Under the Constituent Assembly, he served as President of the Champlitte District Court. Elected president of the National Convention from February 21 to March 7, 1793, he voted for the execution of King Louis XVI. He then entered the Council of Five Hundred and was a member of the Committee of Public Safety from 7 October to 4 November 1795. He entered the Council of Ancients, of which he was also president. At the end of 1795, he was appointed judge of the Court of Cassation.
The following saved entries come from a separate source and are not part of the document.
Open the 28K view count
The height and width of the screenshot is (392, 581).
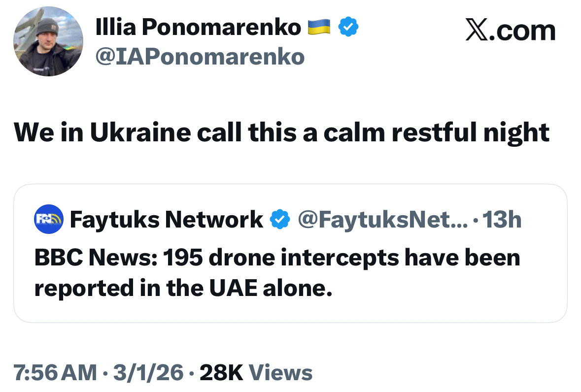[220, 372]
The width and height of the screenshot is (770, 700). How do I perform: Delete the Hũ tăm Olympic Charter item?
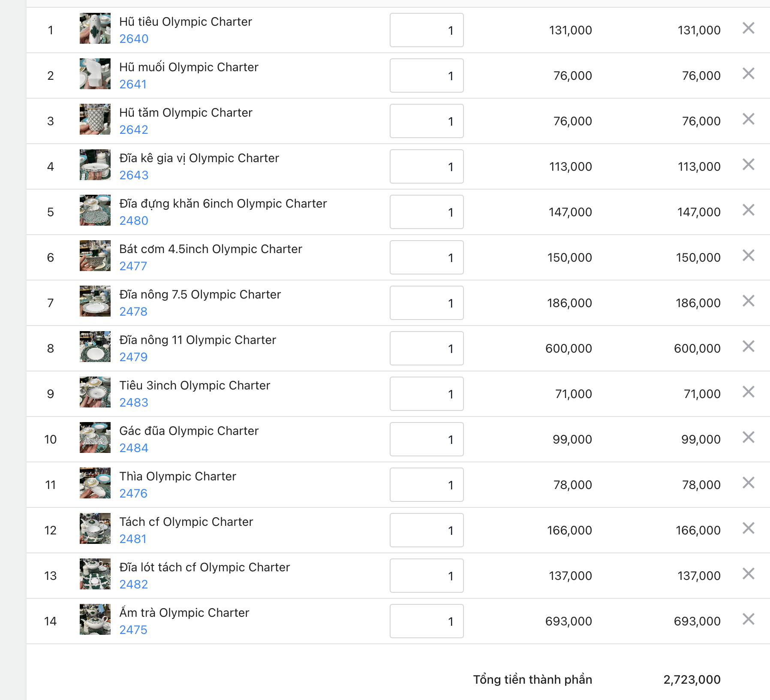pos(748,119)
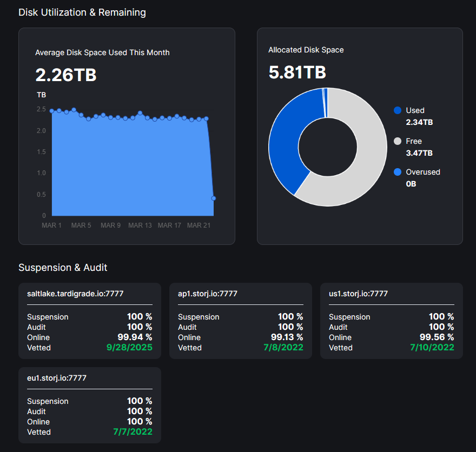
Task: Click the vetted date 7/10/2022
Action: click(x=432, y=348)
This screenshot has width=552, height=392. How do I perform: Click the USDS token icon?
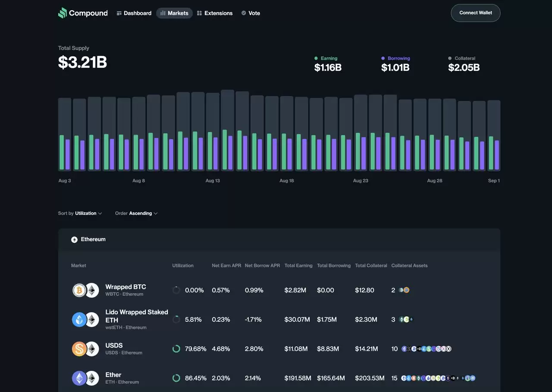click(79, 349)
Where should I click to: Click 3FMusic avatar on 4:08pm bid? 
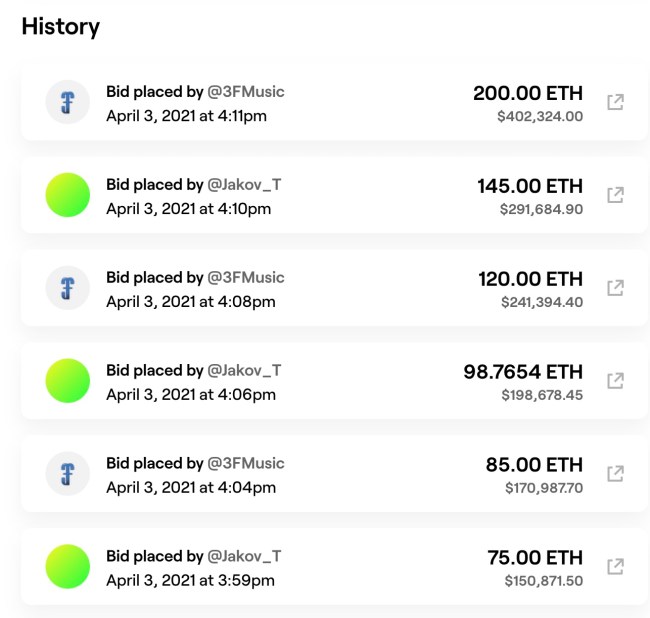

He argued against proposed restrictions on the re-establishment of banned political clubs, maintaining that the right of assembly could not be abrogated. He was also a strong advocate of a free and uncensored press. Having opposed the Coup of 18 Brumaire, he was ordered by Fouché to retire to the countryside. On 28 floréal year VIII (under the Consulate), he was appointed to the position of judge in the civil court of Vesoul, but declined to take up his post as he did not recognise a government established by force. He also resigned from his other judicial posts for the same reason.

He died on 2 August 1804, Champlitte, and is buried in the Rethel French National Cemetery.